18. While the Press Council largely accepts Mr Collett’s submissions on the role of the media and the difference between news reporting and public health education, if it had been called on to consider only the original article published by Stuff, it is very likely that it would have upheld the complaint under Principle 1. The article gives a somewhat sensational account of the sad story of the death of a baby in what appear to be highly unusual circumstances. The general message of the article, and of the website to which Stuff supplied a link, is about risks of exclusive breastfeeding without any counterbalancing material on the risks of bottle feeding. The Press Council accepts that the article was intended as a “human interest” rather than as an educational story, but that does not exempt Stuff from its obligations of accuracy and balance. The impression given is that little, if any, thought was given by the editor to the messages underlying the story, or, indeed to its relevance and suitability for New Zealand readers. It is certainly not placed in the context of an ongoing debate about baby feeding and could well alarm an uninformed reader into uncritical acceptance of the unbalanced message.
19. Two members of the Council - Mark Stevens and Vernon Small - disagreed that the original version of the story breached Principle 1. They felt even the earlier version carried enough balance about the benefits of breastfeeding in what was otherwise a specific account of the Johnson's situation. They also noted that media reporting around breastfeeding benefits was very long running and so it would not be necessary when assessing it against the principle of balance to look at this particular story in isolation.
20. However, to its credit, Stuff took immediate and substantial action on receipt of Ms Fogarty’s complaint. The question, therefore, is whether that action was sufficient. Ms Fogarty considers that it was not. She says it really addresses only one misleading point from the original story and that most of her original concerns remain.
21. The Press Council is of the view that Stuff took adequate steps to counter the imbalance of the original story. That story was a “human interest” story and Stuff countered it with two further stories that gave a much wider perspective.

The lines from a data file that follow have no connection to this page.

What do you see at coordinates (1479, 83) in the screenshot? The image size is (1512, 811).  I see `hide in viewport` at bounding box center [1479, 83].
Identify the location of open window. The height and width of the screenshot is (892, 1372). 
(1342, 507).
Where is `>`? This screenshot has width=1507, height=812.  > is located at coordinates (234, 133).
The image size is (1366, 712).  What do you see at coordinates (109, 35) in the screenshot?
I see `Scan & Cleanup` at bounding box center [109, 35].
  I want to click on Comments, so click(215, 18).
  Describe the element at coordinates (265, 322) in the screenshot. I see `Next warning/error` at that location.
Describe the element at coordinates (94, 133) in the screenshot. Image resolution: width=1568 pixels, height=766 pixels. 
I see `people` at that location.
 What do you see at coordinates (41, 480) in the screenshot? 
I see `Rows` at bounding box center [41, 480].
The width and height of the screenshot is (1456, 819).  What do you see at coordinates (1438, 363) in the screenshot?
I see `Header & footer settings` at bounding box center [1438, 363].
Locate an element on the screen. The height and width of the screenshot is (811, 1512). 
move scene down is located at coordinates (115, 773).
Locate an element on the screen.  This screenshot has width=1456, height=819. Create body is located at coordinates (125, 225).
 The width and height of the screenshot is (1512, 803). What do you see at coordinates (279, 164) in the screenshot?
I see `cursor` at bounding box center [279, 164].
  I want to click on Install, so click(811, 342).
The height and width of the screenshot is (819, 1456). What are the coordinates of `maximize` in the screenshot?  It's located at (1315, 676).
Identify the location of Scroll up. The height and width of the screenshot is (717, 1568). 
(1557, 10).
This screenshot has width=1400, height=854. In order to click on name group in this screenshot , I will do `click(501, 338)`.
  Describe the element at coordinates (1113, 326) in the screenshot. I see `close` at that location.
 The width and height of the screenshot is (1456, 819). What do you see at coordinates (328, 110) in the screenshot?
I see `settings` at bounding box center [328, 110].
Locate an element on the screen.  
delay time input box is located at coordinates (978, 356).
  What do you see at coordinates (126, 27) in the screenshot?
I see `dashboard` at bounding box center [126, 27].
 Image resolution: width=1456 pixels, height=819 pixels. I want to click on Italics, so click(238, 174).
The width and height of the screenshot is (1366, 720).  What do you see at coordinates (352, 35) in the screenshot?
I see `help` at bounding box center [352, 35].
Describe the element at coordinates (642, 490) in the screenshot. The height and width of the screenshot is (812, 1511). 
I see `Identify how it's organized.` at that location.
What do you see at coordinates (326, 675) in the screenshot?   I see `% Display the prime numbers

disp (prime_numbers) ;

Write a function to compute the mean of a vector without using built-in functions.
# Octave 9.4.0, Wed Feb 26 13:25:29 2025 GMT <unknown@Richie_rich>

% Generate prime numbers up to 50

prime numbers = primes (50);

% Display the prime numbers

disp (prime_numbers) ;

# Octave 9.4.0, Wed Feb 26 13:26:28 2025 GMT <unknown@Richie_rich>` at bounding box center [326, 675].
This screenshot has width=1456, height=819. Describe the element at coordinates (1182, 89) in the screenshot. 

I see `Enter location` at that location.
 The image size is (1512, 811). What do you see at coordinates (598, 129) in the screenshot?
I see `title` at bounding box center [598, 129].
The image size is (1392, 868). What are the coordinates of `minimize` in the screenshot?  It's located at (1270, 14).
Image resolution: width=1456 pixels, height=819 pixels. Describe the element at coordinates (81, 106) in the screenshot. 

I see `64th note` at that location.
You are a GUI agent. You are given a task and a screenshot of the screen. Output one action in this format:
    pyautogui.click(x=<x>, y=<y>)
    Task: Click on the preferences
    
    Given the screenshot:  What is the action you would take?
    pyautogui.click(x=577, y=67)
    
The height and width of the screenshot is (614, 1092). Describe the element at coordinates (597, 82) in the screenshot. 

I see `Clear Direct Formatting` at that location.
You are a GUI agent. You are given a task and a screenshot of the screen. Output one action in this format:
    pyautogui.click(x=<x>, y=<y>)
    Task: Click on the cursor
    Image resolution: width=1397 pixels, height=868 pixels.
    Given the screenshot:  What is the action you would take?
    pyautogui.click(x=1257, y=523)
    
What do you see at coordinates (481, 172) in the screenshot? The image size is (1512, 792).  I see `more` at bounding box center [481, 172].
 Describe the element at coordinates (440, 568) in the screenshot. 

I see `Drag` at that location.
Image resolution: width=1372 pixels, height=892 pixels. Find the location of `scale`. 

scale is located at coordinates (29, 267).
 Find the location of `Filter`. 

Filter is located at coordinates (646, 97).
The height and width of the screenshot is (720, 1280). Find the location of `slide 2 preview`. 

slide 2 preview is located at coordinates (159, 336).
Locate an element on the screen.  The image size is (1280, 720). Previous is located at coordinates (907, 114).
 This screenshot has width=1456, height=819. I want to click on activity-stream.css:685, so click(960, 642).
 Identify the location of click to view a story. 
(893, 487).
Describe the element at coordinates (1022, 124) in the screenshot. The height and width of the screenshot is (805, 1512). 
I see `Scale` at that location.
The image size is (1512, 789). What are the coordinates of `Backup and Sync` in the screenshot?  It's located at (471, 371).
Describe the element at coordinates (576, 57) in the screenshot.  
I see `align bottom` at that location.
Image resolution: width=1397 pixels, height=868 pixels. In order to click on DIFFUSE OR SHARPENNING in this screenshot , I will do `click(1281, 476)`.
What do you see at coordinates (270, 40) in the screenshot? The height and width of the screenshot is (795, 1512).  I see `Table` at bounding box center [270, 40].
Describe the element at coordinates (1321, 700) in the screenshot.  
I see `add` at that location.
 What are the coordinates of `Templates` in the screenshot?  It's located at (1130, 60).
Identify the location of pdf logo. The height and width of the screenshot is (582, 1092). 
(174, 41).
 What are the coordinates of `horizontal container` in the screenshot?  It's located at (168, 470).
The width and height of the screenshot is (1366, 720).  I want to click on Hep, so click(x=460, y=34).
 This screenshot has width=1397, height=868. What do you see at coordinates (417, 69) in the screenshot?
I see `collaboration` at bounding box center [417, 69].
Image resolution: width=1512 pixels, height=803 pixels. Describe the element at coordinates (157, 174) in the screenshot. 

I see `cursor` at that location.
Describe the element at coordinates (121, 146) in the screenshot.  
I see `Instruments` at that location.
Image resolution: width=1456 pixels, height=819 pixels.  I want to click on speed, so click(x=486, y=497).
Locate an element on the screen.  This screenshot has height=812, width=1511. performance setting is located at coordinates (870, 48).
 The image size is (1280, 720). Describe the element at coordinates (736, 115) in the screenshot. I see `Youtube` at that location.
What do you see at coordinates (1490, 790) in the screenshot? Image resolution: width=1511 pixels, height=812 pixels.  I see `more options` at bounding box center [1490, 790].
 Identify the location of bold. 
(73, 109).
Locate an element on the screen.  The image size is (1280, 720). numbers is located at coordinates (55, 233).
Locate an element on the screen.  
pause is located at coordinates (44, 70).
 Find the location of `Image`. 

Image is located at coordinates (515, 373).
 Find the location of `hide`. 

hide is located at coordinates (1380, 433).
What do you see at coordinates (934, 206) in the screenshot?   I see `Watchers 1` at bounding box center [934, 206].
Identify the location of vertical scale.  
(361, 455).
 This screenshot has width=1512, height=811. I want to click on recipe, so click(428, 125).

It also added some advice appropriate to the New Zealand context and indicated where further reliable information could be found.
22. As to Principle 4, the Press Council can find no indication of the expression of opinion by the reporter in the story. It appears to be largely straightforward factual reportage with any opinion material attributed to the mother or the medical personnel involved.
23. Similarly with regard to Principle 6, the headline reflects a key point from the Stuff article, which in turn reflects the same point from the longer article on the “Fed is Best” website. It may not have used the precise words of Ms Johnson as quoted in the article, but the import is clear.
The complaints are not upheld.
Press Council members considering this complaint were Sir John Hansen, Liz Brown, Jo Cribb, Chris Darlow, Tiumalu Peter Fa’afiu, Jenny Farrell, John Roughan, Vernon Small, Mark Stevens, Christina Tay and Tim Watkin.